Blood Orange/In Music We Trust

Kingsley is a melting pot of dozen indie bands. With members who have been in no less than four bands, including this one, Kingsley should be better than they are. With their self-titled debut, this Seattle-based quartet sounds more like a cast-off of the mid-’90s grunge era than a newly-formed group trying to make it in the 21st century.

Kingsley starts off with the strange space-age Queens of the Stone Age-ish “New Rock City,” which sounds like a direct Screaming Trees rip-off with some electronic blips added for good measure. Led by the vocally-understated former Hammerbox/Orbiter/Sanford Arms guitarist Harris Thurmond, “One of the Good Ones” sounds like Ben Harper fronting Soundgarden. It’s intriguing, but quickly gets old.

Throughout listening to Kingsley, I picture all four members in unwashed plaid and jeans with the guitar players’ hair swinging in circles as numerous brain cells are senselessly killed. The constant upbeat tempo of former Orbiter guitarist Jeff Wood and former Sanford Arms drummer Robert Dent keeps the record from dragging, but they soon get Gin Blossoms syndrome: every song sounds almost exactly the same.

While their music is quite catchy, it’s like listening to Bush. While it’s fun to go back and listen to “Little Things” or “Swallowed” every now and again, it doesn’t take long before the album is put back on the shelf for another six months before it’s brought back out again. That’s the way Kingsley is.
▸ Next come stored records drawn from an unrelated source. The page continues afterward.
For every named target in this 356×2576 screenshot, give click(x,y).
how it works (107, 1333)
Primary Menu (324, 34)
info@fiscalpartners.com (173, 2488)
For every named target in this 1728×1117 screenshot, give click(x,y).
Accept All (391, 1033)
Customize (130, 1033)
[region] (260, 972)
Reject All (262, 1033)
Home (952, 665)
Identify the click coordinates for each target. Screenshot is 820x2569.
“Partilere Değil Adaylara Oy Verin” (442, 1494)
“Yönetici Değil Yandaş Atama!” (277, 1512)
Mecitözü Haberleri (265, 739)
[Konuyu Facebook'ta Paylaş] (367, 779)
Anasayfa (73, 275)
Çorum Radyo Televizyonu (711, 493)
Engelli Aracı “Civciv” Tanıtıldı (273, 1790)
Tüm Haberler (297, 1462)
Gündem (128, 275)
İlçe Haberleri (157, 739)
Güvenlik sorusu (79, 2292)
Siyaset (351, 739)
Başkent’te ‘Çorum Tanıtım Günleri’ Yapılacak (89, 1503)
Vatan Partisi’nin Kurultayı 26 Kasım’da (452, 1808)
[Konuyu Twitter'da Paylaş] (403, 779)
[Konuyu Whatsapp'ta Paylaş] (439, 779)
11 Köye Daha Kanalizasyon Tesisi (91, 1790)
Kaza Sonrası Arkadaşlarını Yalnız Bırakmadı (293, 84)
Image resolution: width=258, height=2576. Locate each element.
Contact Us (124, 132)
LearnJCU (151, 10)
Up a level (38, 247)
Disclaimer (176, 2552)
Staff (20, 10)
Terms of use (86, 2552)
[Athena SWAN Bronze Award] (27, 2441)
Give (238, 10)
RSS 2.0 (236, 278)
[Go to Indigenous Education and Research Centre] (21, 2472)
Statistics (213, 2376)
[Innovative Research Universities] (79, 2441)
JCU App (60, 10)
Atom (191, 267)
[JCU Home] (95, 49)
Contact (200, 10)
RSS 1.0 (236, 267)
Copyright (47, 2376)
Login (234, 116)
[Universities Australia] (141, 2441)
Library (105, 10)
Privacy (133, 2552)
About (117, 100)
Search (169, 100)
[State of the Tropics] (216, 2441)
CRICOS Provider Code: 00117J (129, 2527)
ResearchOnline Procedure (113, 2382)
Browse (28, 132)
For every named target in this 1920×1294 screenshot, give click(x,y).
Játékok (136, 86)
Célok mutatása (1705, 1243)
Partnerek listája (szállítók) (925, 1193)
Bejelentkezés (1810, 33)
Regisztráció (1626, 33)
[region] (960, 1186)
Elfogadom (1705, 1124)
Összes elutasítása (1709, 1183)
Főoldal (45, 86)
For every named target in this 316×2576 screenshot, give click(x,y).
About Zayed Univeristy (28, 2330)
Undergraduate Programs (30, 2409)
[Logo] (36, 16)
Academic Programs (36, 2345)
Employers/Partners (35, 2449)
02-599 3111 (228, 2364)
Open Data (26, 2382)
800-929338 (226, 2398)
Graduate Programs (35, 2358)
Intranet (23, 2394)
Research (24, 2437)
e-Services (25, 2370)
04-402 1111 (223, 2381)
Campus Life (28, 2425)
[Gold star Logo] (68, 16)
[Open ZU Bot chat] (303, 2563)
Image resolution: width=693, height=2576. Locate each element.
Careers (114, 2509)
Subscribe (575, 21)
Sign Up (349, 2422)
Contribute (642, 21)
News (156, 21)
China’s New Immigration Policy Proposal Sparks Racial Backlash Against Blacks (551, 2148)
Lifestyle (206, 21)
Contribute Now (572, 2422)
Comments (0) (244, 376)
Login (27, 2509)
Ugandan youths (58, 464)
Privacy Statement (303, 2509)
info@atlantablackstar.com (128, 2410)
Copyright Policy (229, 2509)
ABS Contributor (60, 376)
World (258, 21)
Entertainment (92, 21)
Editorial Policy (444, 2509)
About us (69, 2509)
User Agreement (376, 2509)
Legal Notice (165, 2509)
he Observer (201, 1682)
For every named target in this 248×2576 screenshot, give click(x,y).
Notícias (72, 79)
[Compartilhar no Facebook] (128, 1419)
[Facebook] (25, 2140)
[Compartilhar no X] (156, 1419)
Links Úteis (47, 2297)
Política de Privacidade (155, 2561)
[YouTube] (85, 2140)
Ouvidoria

The album is fun to listen to about twice a year, and only if you like the rock sound of the ’90s. The lyrics are more coherent than Bush’s, but, hell, even Keith Richards is more coherent!

Only a decade removed from the Seattle grunge explosion, it’s too early to start recycling that trend. But Kingsley are trying their darndist to resurrect it, only to find that it’s much more fun to reminisce with the classics from the era than attempt to recreate them.